**SET PROBLEM**:
Copy the records word for word, starting at the line that contains "The height and width of the screenshot is (909, 1271)." and continuing through the end of the records. Omit the pictures from your copy.

**GIVEN RECORDS**:
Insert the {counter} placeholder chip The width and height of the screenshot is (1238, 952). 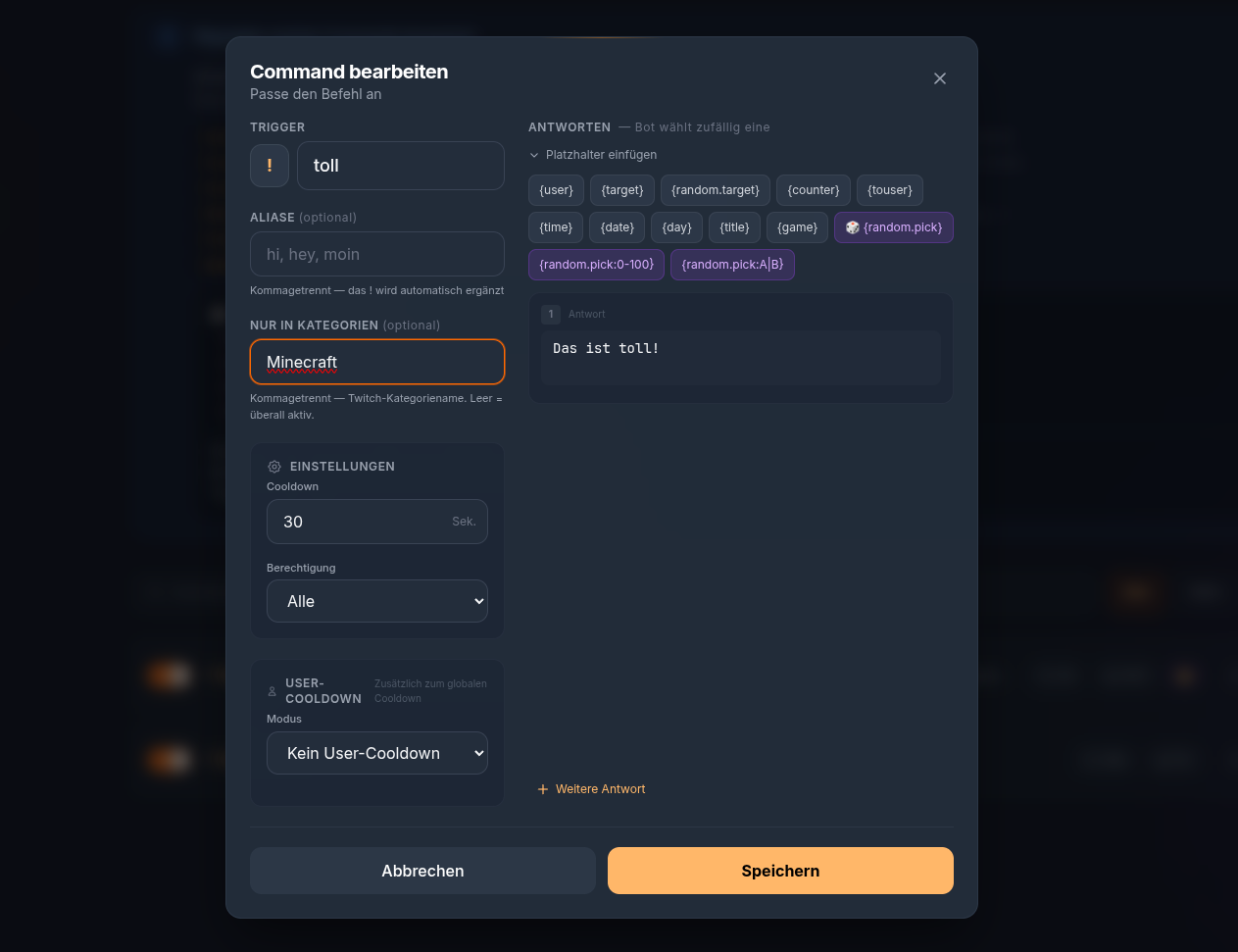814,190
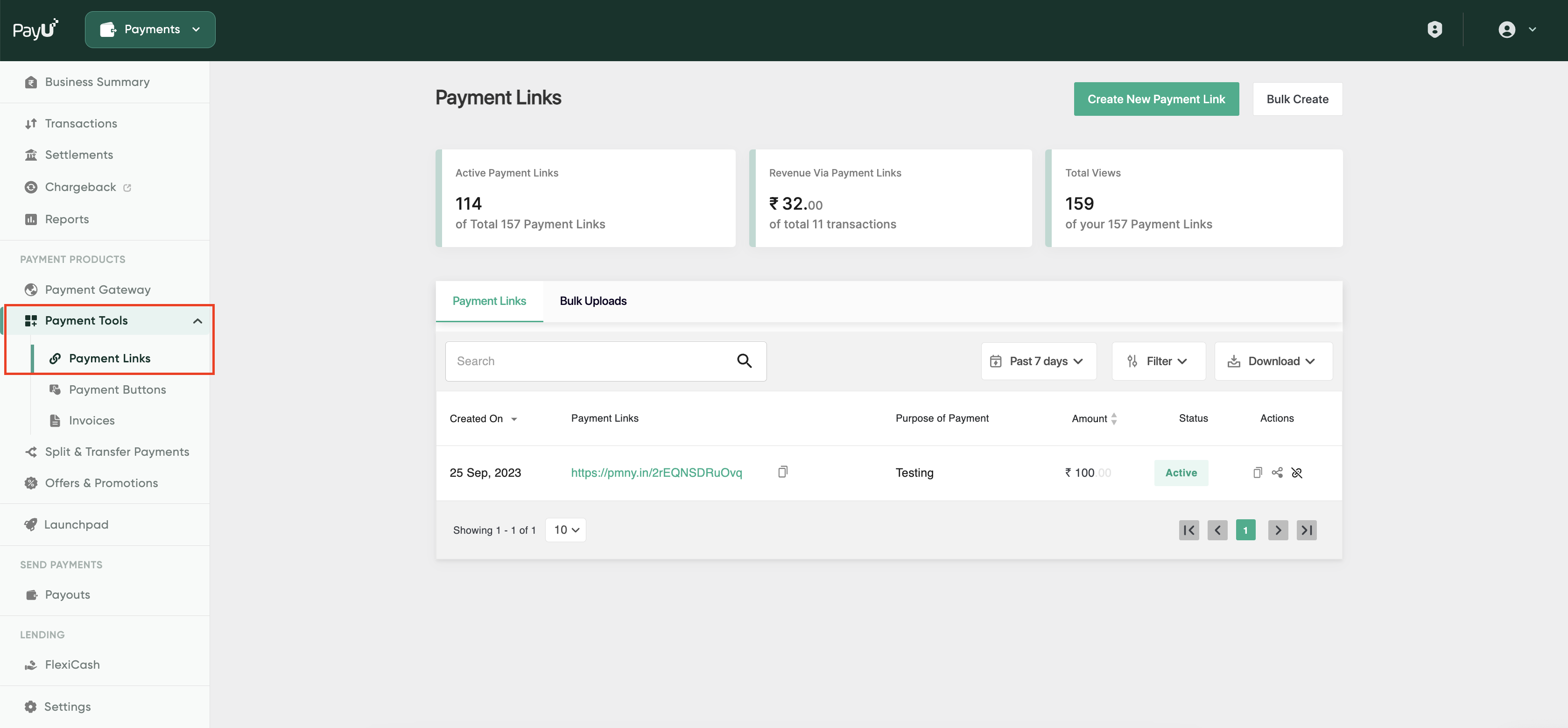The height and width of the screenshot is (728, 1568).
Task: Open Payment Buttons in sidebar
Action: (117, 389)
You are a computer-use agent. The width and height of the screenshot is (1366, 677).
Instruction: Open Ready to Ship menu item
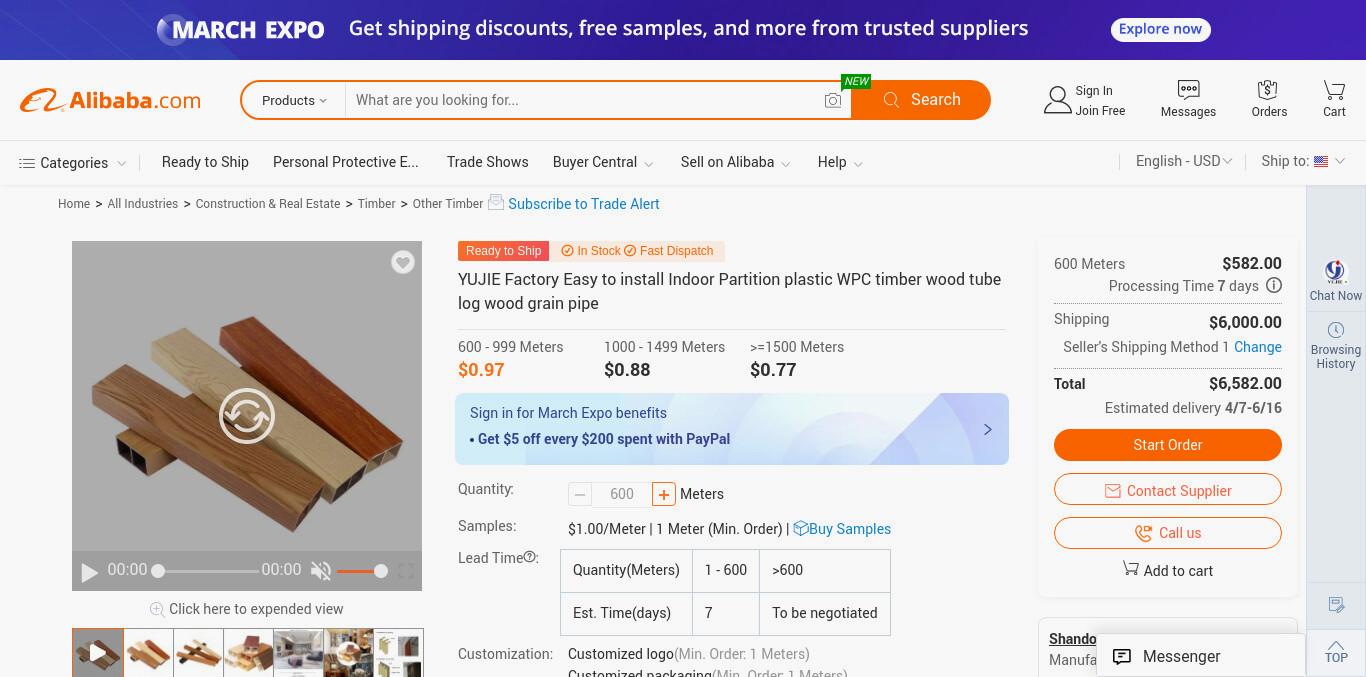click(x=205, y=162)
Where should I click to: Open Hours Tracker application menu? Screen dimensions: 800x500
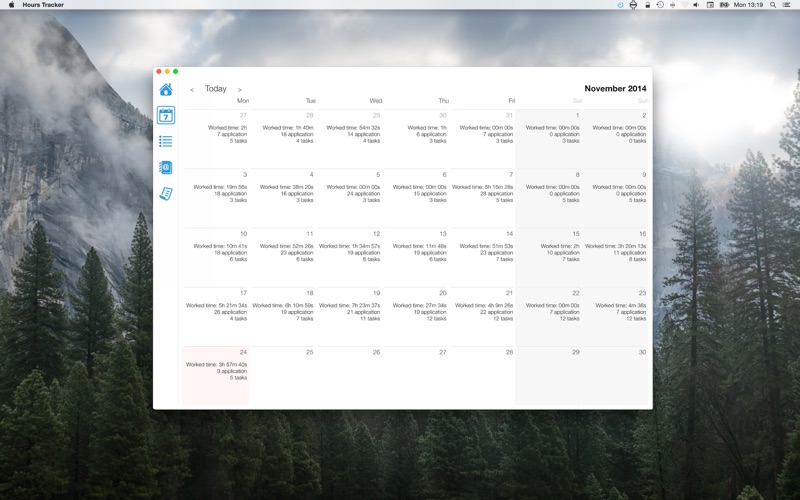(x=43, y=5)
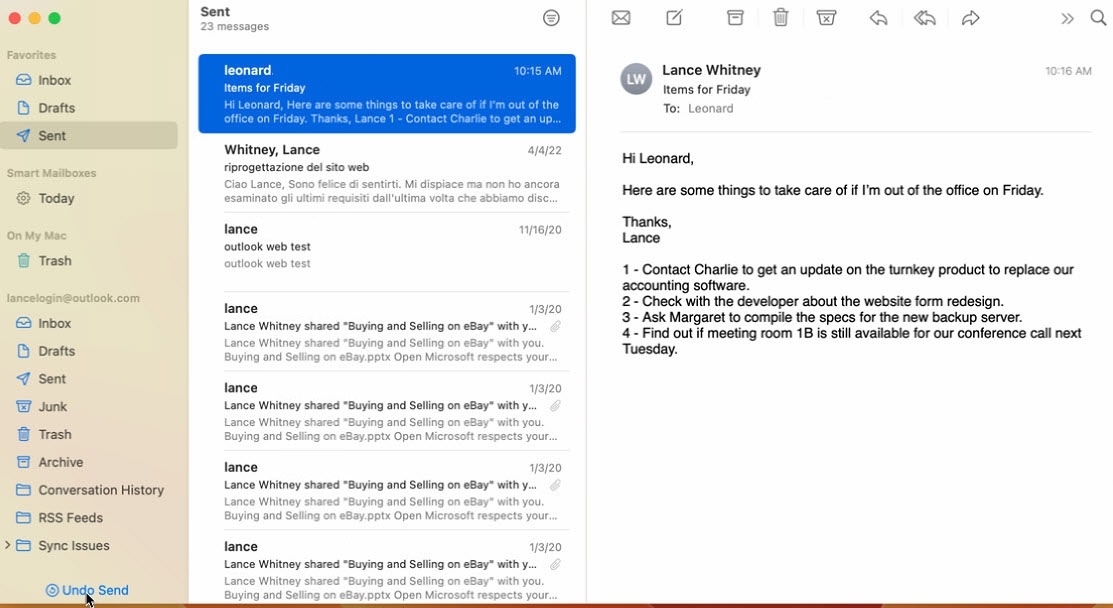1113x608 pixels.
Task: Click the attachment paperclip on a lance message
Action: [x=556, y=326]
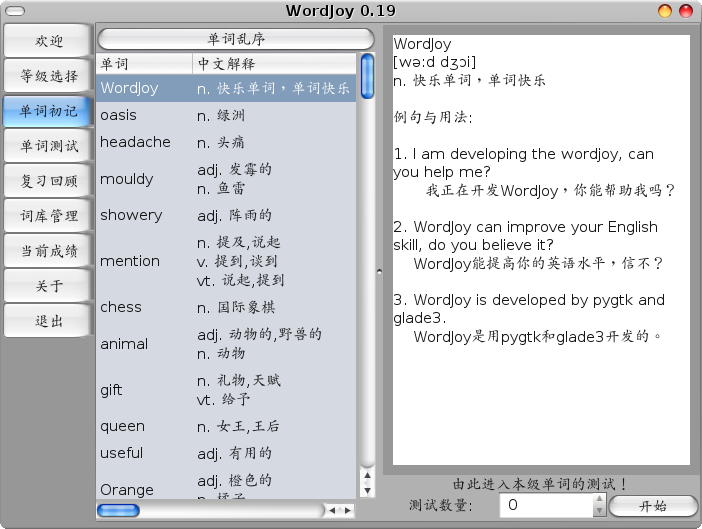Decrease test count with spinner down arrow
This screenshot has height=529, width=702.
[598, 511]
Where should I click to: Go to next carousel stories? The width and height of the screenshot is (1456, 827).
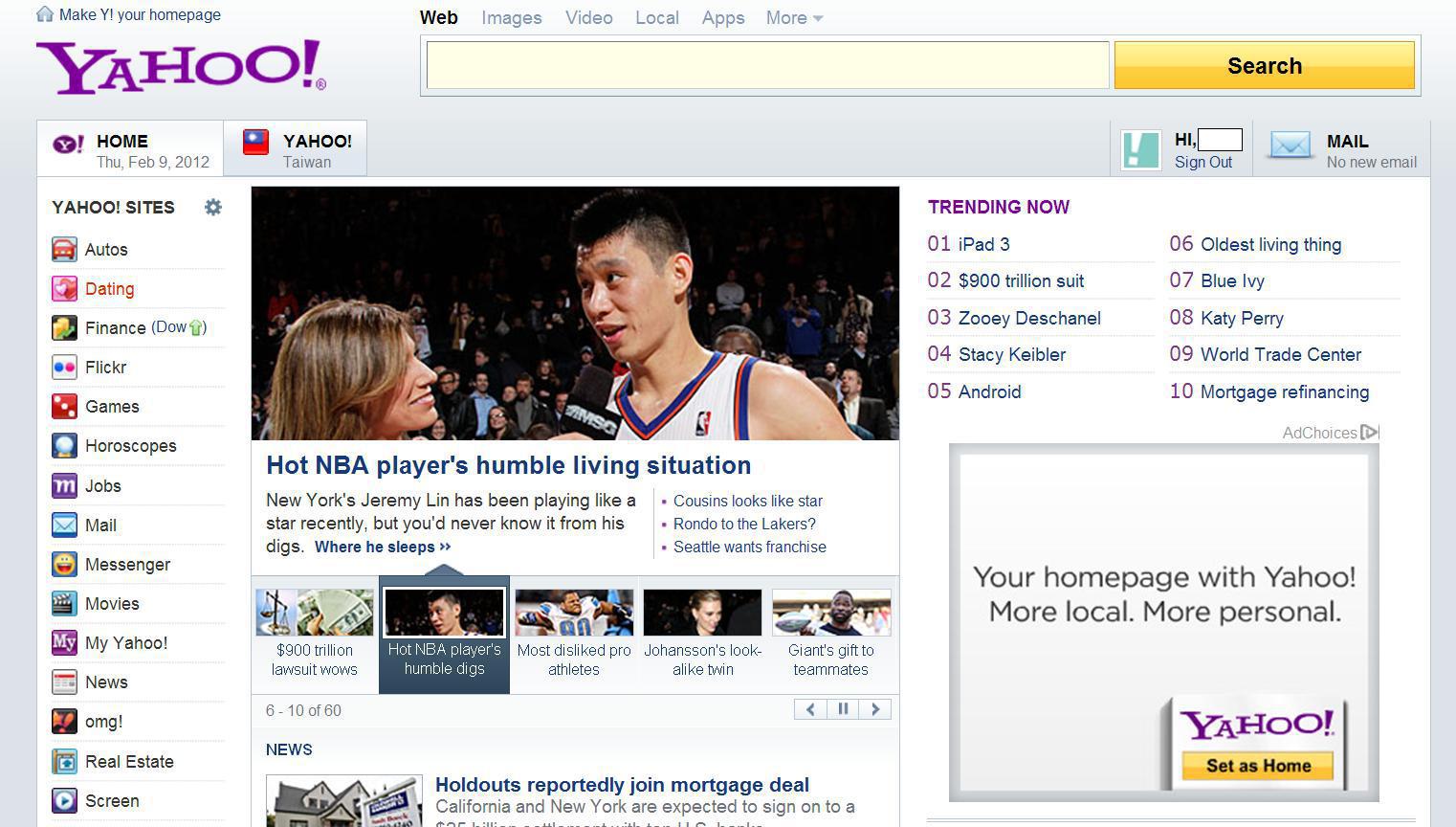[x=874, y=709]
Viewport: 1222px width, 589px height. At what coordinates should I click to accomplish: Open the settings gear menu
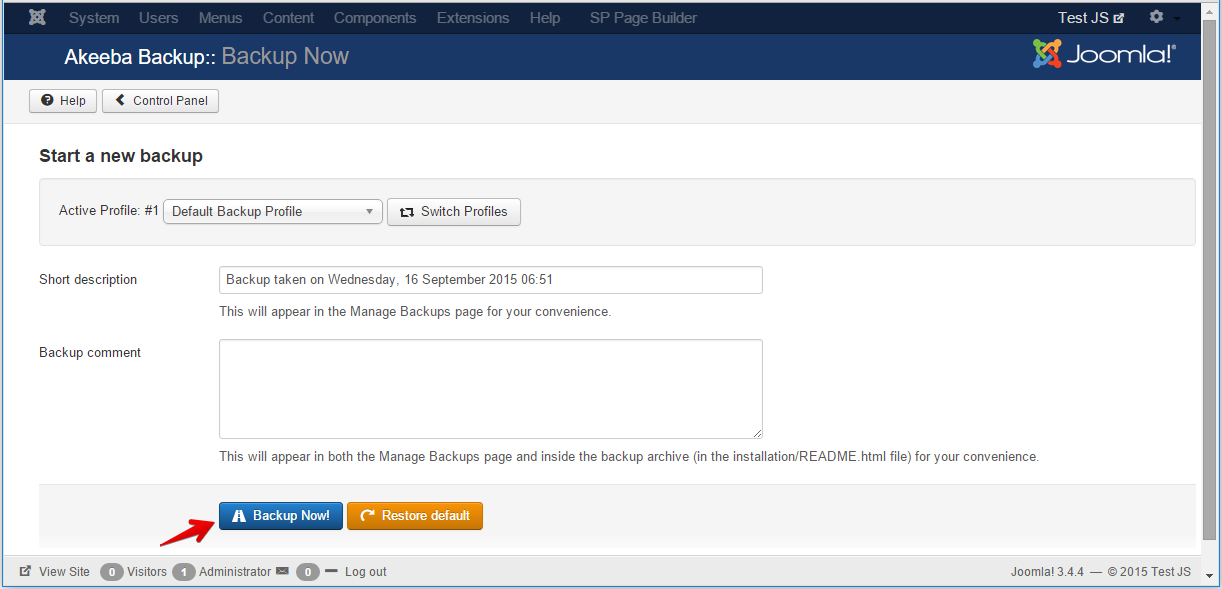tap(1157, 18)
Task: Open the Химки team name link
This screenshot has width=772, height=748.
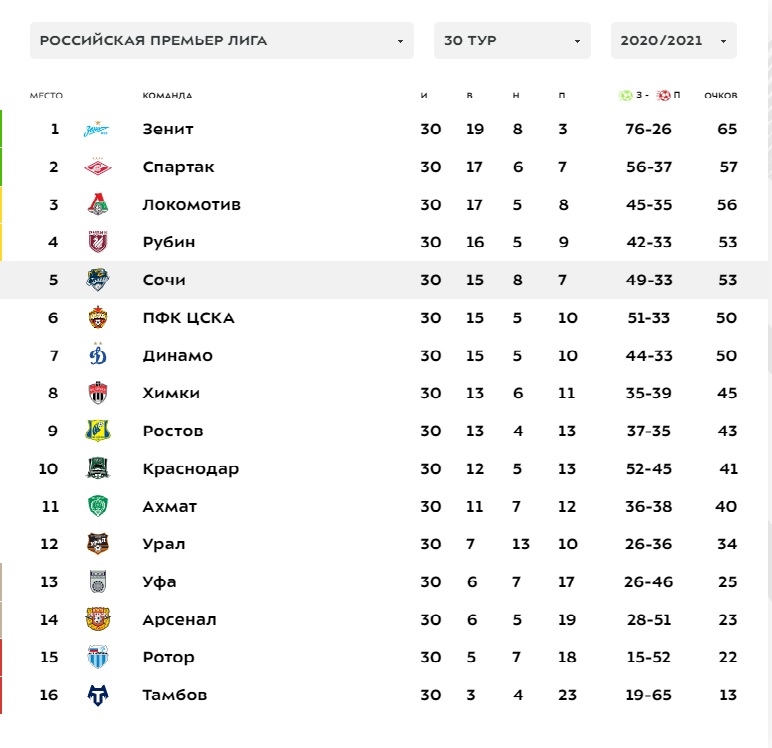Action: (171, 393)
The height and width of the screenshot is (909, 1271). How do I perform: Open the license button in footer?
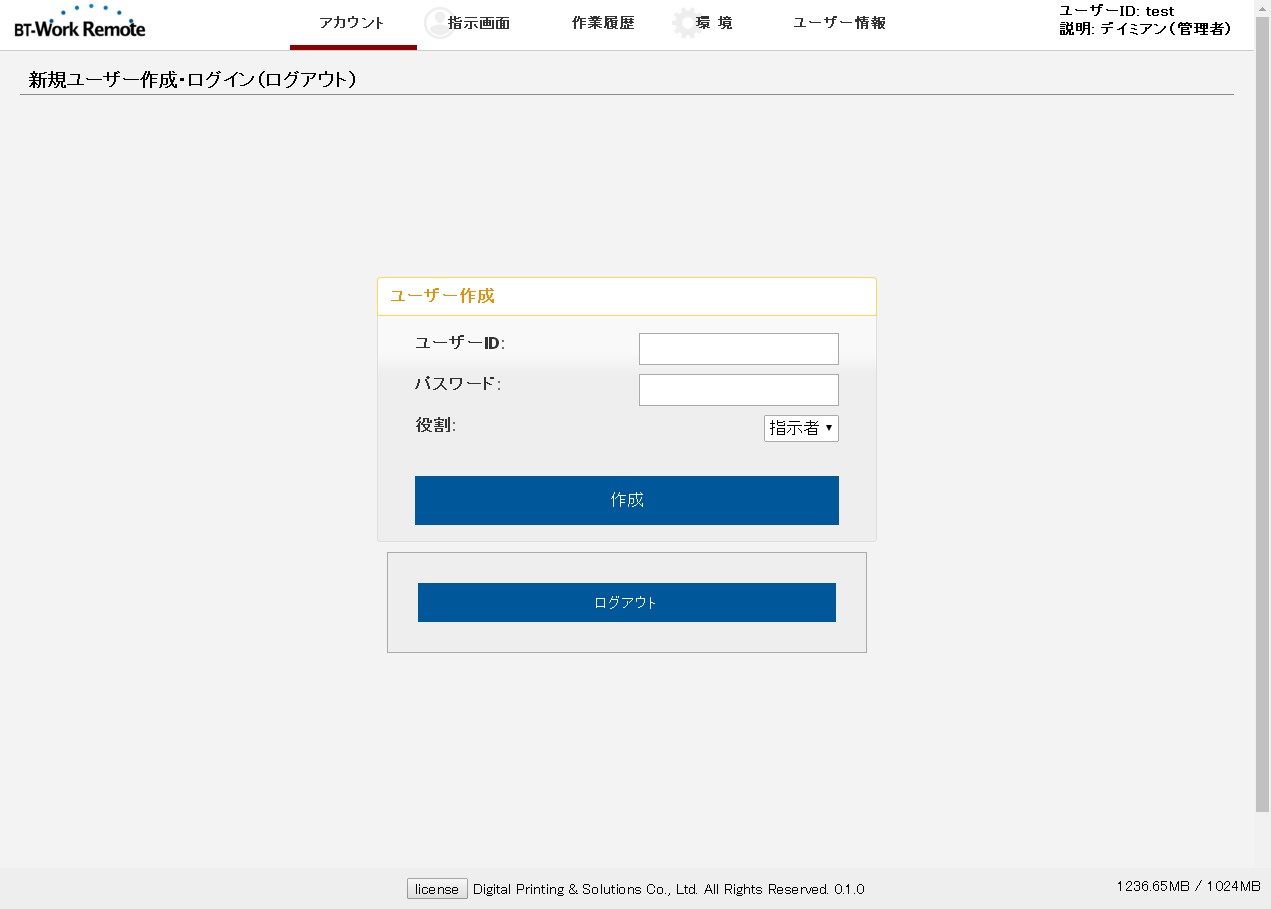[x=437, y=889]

**ANSWER IN FULL**:
The height and width of the screenshot is (909, 1271). How do I perform: Open the license button in footer?
[x=437, y=889]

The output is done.